**Information provided**

--------------------------------------------------

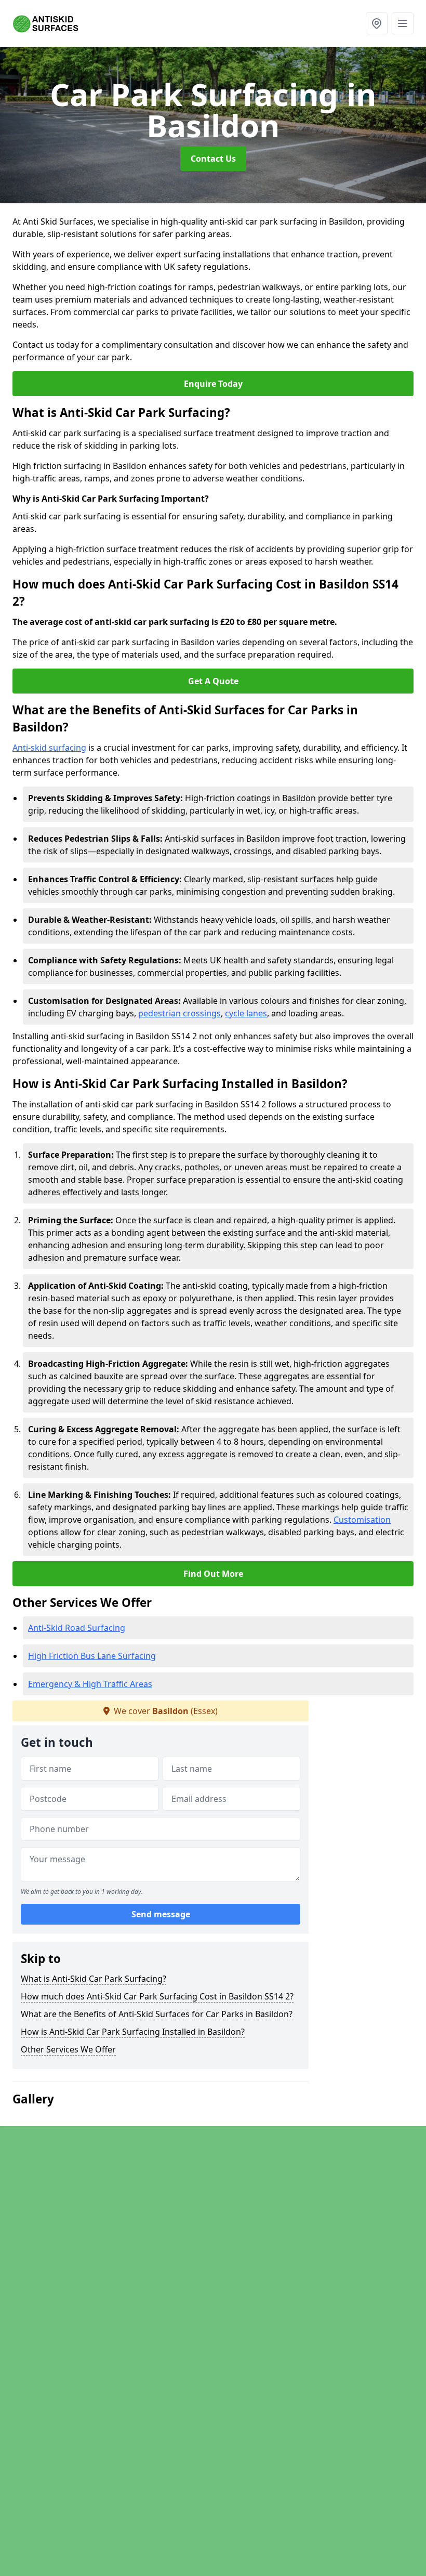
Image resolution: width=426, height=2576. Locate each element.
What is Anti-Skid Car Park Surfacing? (93, 1978)
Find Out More (213, 1573)
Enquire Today (213, 383)
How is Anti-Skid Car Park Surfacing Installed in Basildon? (133, 2031)
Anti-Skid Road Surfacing (76, 1627)
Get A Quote (213, 681)
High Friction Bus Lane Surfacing (92, 1656)
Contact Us (213, 158)
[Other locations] (377, 23)
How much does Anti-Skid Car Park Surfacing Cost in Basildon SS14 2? (157, 1996)
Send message (160, 1914)
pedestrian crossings (179, 1013)
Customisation (362, 1519)
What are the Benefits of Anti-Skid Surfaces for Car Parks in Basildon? (156, 2014)
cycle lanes (246, 1013)
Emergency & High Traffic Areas (90, 1684)
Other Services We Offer (68, 2049)
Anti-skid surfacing (49, 747)
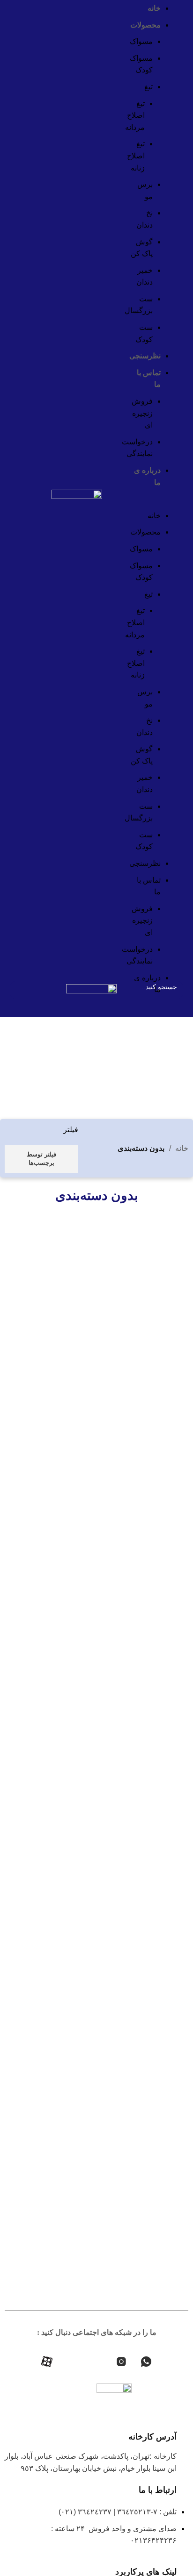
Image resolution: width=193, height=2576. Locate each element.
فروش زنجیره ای (142, 413)
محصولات (145, 25)
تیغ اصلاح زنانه (136, 155)
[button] (149, 504)
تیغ (148, 87)
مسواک (141, 41)
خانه (154, 8)
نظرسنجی (145, 356)
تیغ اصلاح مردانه (135, 115)
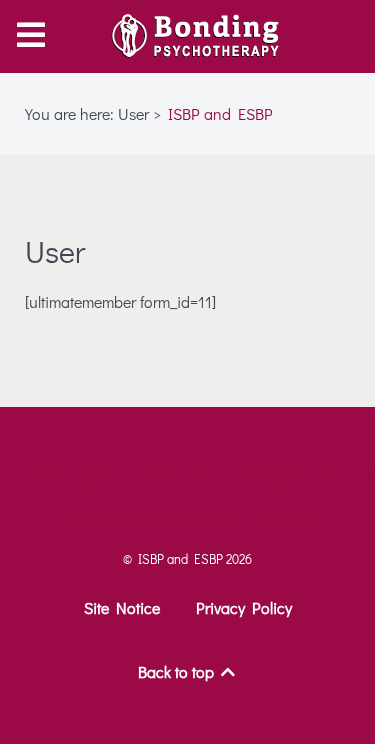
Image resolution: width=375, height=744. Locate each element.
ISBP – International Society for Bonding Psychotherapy (195, 495)
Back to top (178, 671)
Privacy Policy (244, 607)
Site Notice (122, 607)
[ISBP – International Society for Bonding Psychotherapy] (187, 36)
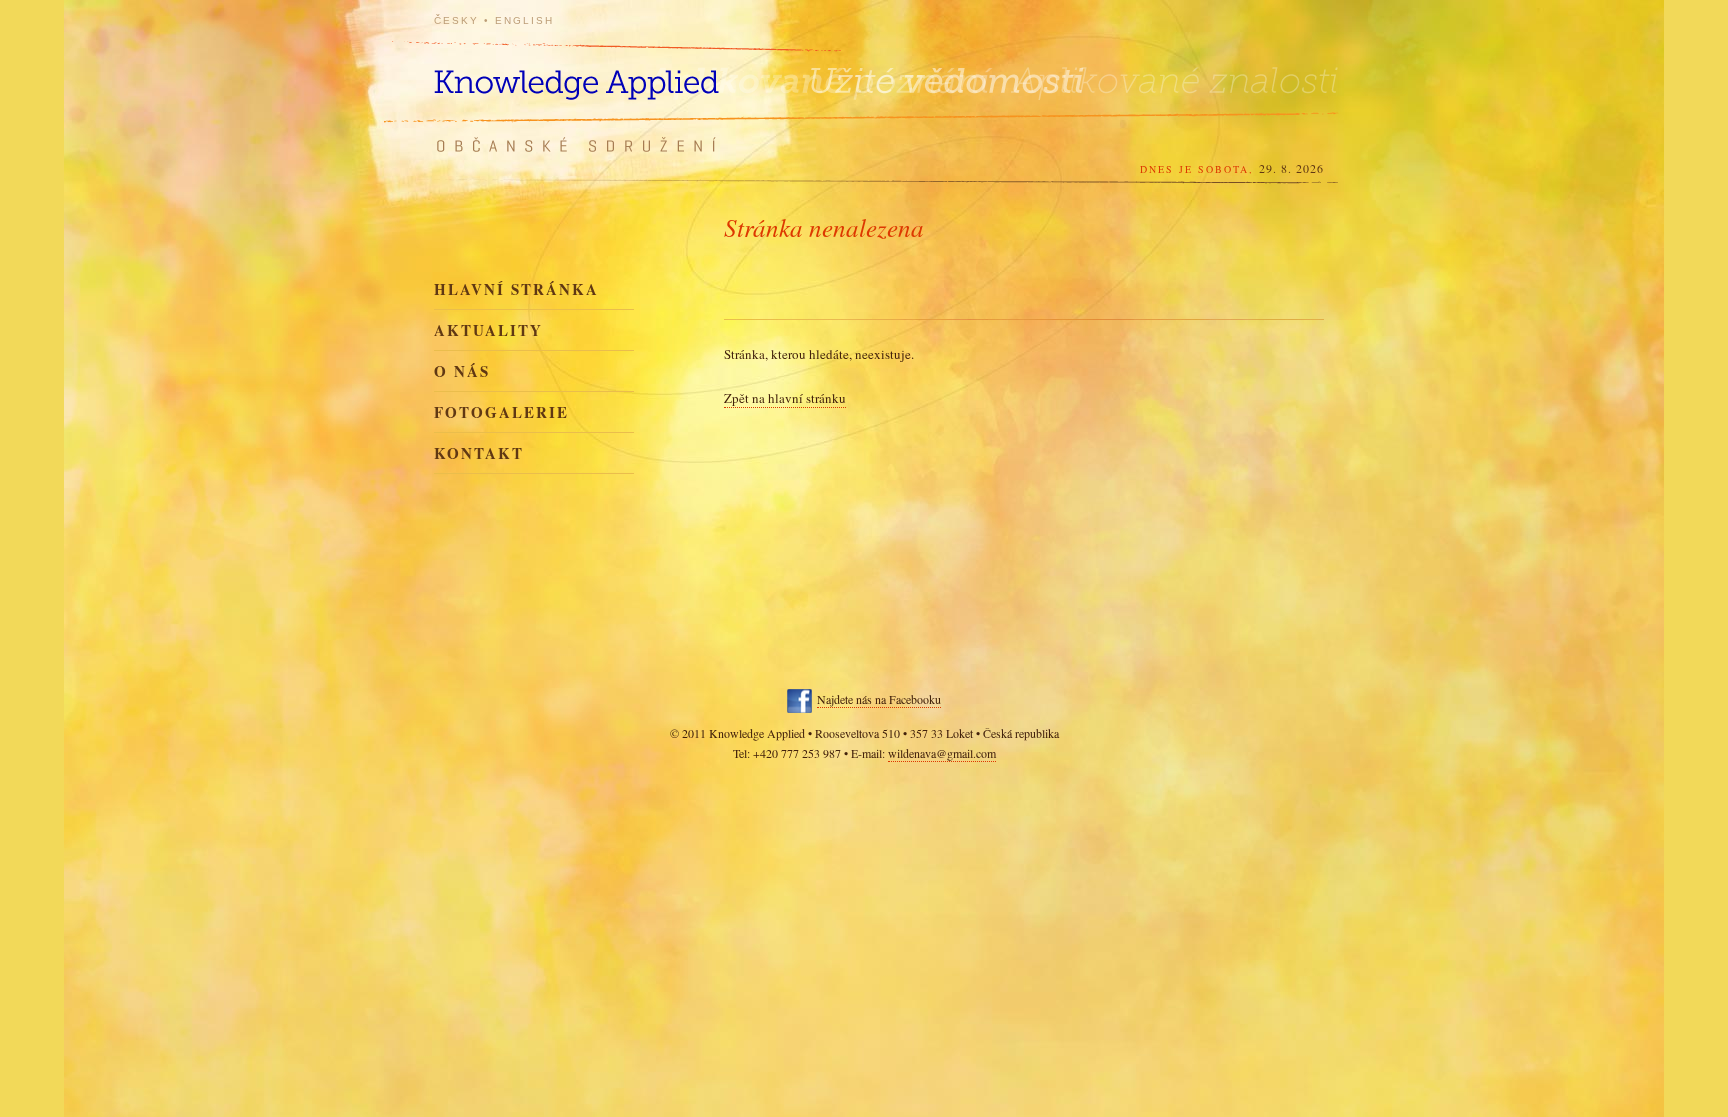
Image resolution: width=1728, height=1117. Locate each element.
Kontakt (479, 453)
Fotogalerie (501, 412)
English (524, 20)
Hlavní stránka (516, 289)
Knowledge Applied (614, 72)
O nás (462, 371)
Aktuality (488, 330)
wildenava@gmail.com (942, 753)
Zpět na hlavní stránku (785, 398)
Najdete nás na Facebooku (879, 699)
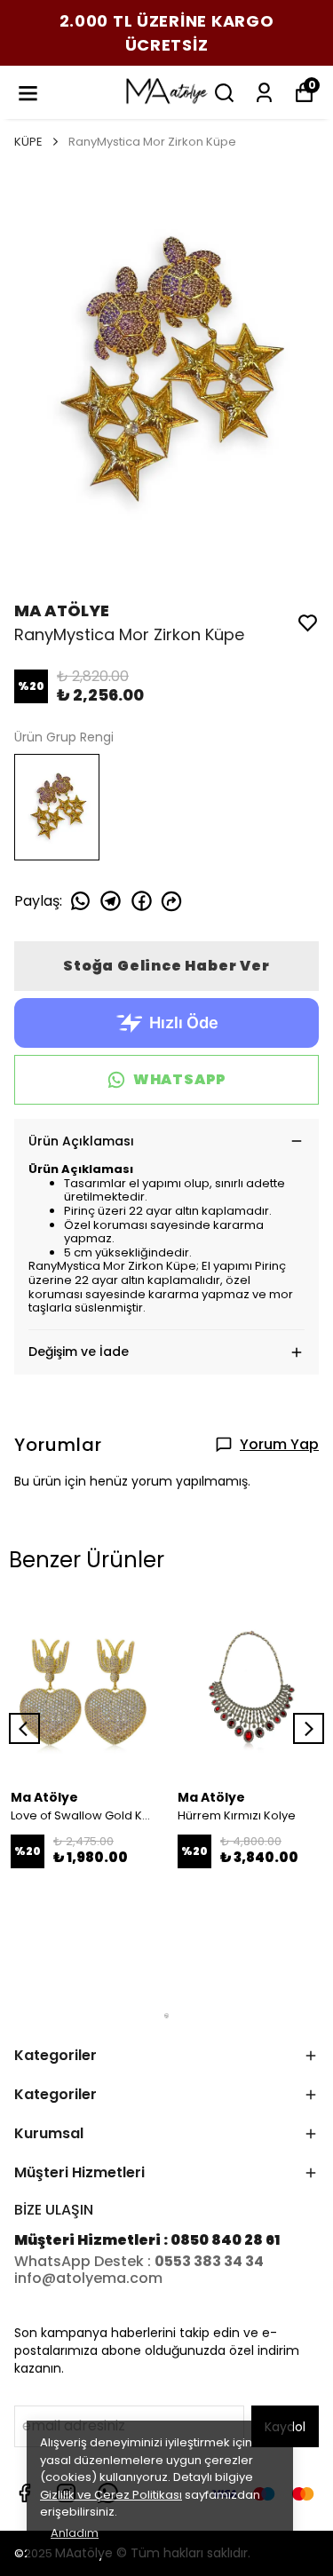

--------------------------------------------------

**Goal of the exercise**
Each line of the data above is to be output exactly; the pictures are not to appear.

**Output of the exercise**
Image resolution: width=426, height=2576. Locate each element.
What is Anti-Skid Car Park Surfacing? (93, 1978)
Find Out More (213, 1573)
Enquire Today (213, 383)
How is Anti-Skid Car Park Surfacing Installed in Basildon? (133, 2031)
Anti-Skid Road Surfacing (76, 1627)
Get A Quote (213, 681)
High Friction Bus Lane Surfacing (92, 1656)
Contact Us (213, 158)
[Other locations] (377, 23)
How much does Anti-Skid Car Park Surfacing Cost in Basildon SS14 2? (157, 1996)
Send message (160, 1914)
pedestrian crossings (179, 1013)
Customisation (362, 1519)
What are the Benefits of Anti-Skid Surfaces for Car Parks in Basildon? (156, 2014)
cycle lanes (246, 1013)
Emergency & High Traffic Areas (90, 1684)
Other Services We Offer (68, 2049)
Anti-skid surfacing (49, 747)
Image resolution: width=193, height=2576. Locate each element.
فروش زنجیره ای (142, 413)
محصولات (145, 25)
تیغ اصلاح زنانه (136, 155)
[button] (149, 504)
تیغ (148, 87)
مسواک (141, 41)
خانه (154, 8)
نظرسنجی (145, 356)
تیغ اصلاح مردانه (135, 115)
Image resolution: width=375, height=744. Locate each element.
ISBP – International Society for Bonding Psychotherapy (195, 495)
Back to top (178, 671)
Privacy Policy (244, 607)
Site Notice (122, 607)
[ISBP – International Society for Bonding Psychotherapy] (187, 36)
Image resolution: width=1728, height=1117. Locate each element.
Kontakt (479, 453)
Fotogalerie (501, 412)
English (524, 20)
Hlavní stránka (516, 289)
Knowledge Applied (614, 72)
O nás (462, 371)
Aktuality (488, 330)
wildenava@gmail.com (942, 753)
Zpět na hlavní stránku (785, 398)
Najdete nás na Facebooku (879, 699)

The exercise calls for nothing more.